Nishikawa specialized in international business at Michigan Ross, and she credits her time in Ann Arbor for equipping her with the tools to navigate the tech industry on a global level. 

“The ways people think and make decisions are often quite different, even in business,” she said. “At U-M, I learned how to approach these differences and effectively communicate with colleagues from different backgrounds. Honing these skills early on in my career has given me a real advantage in the tech world.” 

Prior to starting IntoFree, Nishikawa was heading the Japanese VR sector for the Taiwan-based computer company, HTC. Nishikawa learned a lot from her time with HTC, but she also felt limited only being able to work with HTC products. Now she’s able to use the newest devices from almost every tech company in the VR space.

“Eventually, I felt like I was just done working for somebody else,” she said. “IntoFree is a lot of fun for me because I’m always looking for the latest gadget I can invest my energy in.”

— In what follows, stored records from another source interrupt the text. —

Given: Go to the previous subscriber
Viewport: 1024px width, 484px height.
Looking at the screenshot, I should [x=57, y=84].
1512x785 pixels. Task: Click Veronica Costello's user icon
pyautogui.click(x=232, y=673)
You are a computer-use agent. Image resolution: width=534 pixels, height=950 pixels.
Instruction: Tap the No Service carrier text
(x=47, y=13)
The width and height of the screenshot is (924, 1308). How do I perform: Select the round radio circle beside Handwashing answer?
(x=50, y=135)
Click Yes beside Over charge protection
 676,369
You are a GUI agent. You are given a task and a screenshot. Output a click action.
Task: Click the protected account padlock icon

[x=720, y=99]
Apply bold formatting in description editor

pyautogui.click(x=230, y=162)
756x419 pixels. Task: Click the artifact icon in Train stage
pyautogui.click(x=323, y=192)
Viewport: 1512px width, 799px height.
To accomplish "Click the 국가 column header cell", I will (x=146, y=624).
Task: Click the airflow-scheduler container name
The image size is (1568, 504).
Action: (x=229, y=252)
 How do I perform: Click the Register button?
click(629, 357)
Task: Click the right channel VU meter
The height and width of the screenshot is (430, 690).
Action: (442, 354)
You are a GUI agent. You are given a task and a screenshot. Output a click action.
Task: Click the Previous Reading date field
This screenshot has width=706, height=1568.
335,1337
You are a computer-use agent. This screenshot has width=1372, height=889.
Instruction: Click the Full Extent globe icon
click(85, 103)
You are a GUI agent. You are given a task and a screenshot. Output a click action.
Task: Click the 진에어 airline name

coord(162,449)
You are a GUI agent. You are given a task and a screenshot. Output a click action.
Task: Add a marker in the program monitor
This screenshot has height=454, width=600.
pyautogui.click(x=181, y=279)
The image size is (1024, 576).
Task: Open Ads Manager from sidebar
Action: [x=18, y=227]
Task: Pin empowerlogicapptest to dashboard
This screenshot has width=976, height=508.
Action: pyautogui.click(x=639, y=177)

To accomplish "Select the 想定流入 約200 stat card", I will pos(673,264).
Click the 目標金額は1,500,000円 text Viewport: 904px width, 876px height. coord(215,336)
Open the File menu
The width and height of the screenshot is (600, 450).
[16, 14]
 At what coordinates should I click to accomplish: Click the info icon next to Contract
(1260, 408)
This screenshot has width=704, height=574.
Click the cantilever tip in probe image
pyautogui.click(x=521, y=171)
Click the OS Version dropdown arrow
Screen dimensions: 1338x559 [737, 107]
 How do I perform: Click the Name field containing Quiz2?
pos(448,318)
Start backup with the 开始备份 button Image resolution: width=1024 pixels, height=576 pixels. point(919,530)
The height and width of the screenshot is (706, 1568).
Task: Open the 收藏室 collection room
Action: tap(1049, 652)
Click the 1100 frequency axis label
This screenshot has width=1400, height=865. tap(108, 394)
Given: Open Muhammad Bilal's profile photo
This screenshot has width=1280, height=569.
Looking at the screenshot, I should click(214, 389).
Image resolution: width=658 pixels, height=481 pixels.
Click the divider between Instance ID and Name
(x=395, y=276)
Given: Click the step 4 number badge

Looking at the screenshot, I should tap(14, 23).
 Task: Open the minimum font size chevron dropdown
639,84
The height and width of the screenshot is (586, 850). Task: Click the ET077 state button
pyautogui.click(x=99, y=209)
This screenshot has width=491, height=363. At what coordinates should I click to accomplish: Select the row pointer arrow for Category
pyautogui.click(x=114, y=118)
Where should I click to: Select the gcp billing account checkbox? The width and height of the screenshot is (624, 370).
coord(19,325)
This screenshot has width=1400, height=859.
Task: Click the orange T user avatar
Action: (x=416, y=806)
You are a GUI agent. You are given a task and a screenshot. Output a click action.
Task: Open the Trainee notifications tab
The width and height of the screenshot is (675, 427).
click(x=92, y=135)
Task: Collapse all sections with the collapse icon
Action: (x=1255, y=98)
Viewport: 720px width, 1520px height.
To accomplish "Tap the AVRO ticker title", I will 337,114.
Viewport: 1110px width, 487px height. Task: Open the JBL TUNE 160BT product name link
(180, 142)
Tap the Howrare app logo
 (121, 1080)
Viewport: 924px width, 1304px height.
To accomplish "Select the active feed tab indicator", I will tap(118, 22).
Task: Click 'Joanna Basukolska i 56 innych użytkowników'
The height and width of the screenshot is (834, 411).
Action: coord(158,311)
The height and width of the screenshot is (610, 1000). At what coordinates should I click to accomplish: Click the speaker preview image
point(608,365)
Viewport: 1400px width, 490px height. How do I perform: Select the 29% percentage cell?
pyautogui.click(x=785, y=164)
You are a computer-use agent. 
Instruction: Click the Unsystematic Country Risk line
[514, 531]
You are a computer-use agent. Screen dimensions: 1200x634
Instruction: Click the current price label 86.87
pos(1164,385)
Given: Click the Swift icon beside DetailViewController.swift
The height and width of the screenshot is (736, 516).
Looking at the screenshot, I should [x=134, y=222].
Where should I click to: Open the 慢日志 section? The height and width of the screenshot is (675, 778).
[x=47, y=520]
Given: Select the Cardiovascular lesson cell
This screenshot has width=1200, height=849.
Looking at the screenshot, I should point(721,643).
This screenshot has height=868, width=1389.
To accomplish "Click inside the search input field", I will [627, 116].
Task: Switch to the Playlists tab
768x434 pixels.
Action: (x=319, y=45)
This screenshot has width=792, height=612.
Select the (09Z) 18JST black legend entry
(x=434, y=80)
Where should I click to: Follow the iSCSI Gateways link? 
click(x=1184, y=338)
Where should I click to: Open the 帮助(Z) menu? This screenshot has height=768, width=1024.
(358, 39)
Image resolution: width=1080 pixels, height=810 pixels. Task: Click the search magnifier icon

A group of U-M students trying out VR headset during class.
Students demo virtual-reality headsets during an introductory VR course at U-M. Photo courtesy of Jeffrey M. Smith, School of Information.

Today, virtual reality remains a specialized technology for gaming communities or professional operations—sort of like the computer 25 years ago. Though it has taken longer than many expected for VR to become a household commodity, Nishikawa predicts this is soon going to change. And if the last 12 months, with its catalog of video meetings and online events, is any indication of what the future holds, it’s pretty hard to argue with her. 

The University of Michigan has long been home for students captivated by the possibilities of business and innovative technology. In 2020, U-M launched 31 new startups across its three campuses—all during a global pandemic. And more than ever, Michigan alumni are taking their creativity to new places, sparking brilliant ideas and lighting the way for positive change in all corners of the world.